In August 2024, Spanish journalist and businessman Javier Negre, owner of the Right News Media conglomerate, which included EDATV and UHN Plus, traveled to Buenos Aires after exchanging messages with Milei on social media. Negre subsequently met with Cerimedo, and they agreed that Right News Media would acquire a 50% stake in the newspaper. Negre was known in Spain for his social-media activity and numerous controversies, which had resulted in several court judgments against him.

Negre later described his decision to invest in the newspaper, saying that after arriving in Buenos Aires he became interested in La Derecha Diario because of its support for Milei and its influence on social media. He stated that he subsequently met Juan Carreira and Fernando Cerimedo and offered to acquire a 50% stake, adding that he was surprised that the outlet operated with a staff of only four people despite its substantial digital reach.

=== Expansion ===

In June 2025, the newspaper launched an English-language edition in the United States. It declared itself supportive of Donald Trump and sought to attract the country's Hispanic community. The expansion was welcomed by members of Trump's political circle and received support from Trump digital strategist and X Strategies owner Alex Bruesewitz and senior Trump adviser Danielle Álvarez, who had developed the Hispanic-media strategy for Trump's most recent presidential campaign. A few months later, the newspaper became involved in a dispute between Javier Milei and Vice President Victoria Villarruel, who filed a complaint against Negre alleging four offenses.
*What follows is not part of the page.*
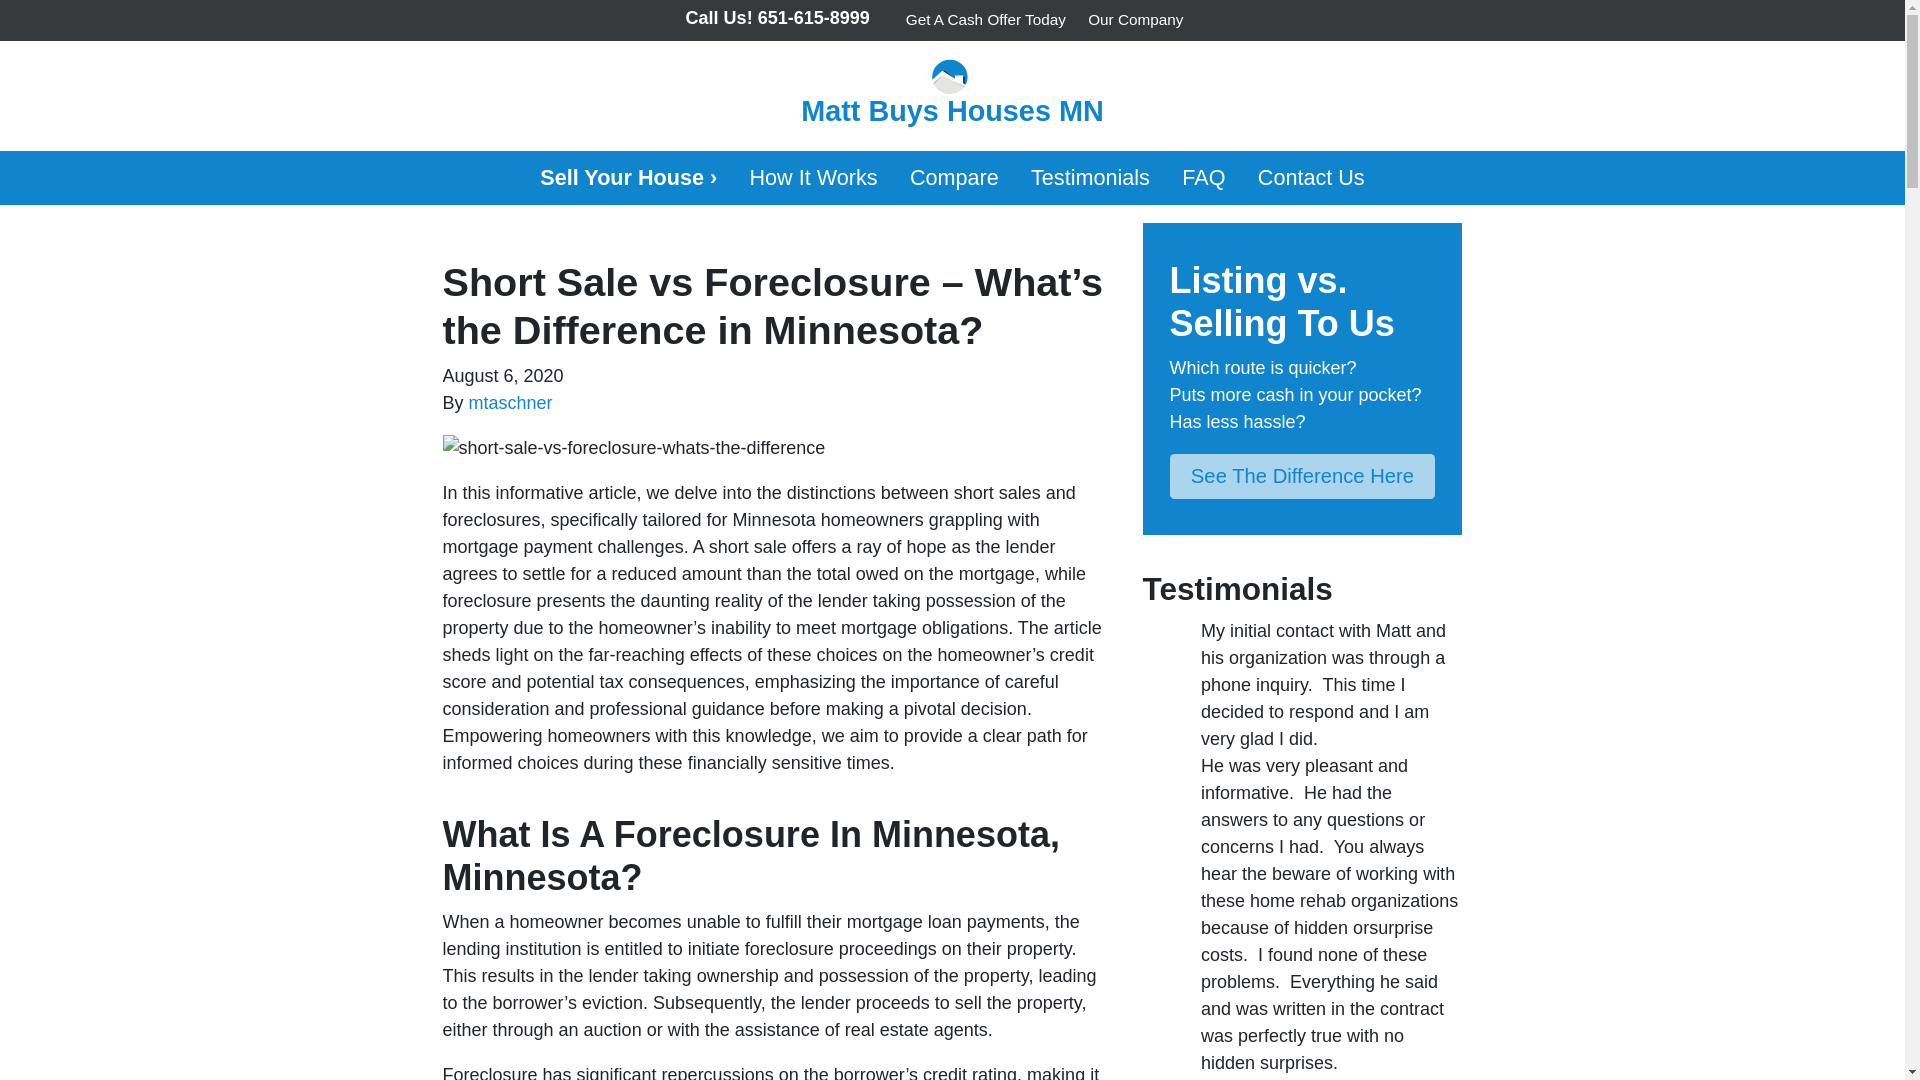 The image size is (1920, 1080). Describe the element at coordinates (1090, 178) in the screenshot. I see `Testimonials` at that location.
In October 2025, it was announced that La Derecha Diario had acquired UHN Plus Media, a digital news outlet in which Javier Negre had acquired a 50% stake in 2024, with the aim of forming a Spanish-language conservative media bloc. Negre was appointed vice president and became a partial owner. The following month, Forbes México described the newspaper as one of the most popular digital media outlets in the Spanish-speaking market and reported that it had reached 30 million monthly readers, although El País reported that its traffic came primarily through social-media platforms such as X, rather than through its website.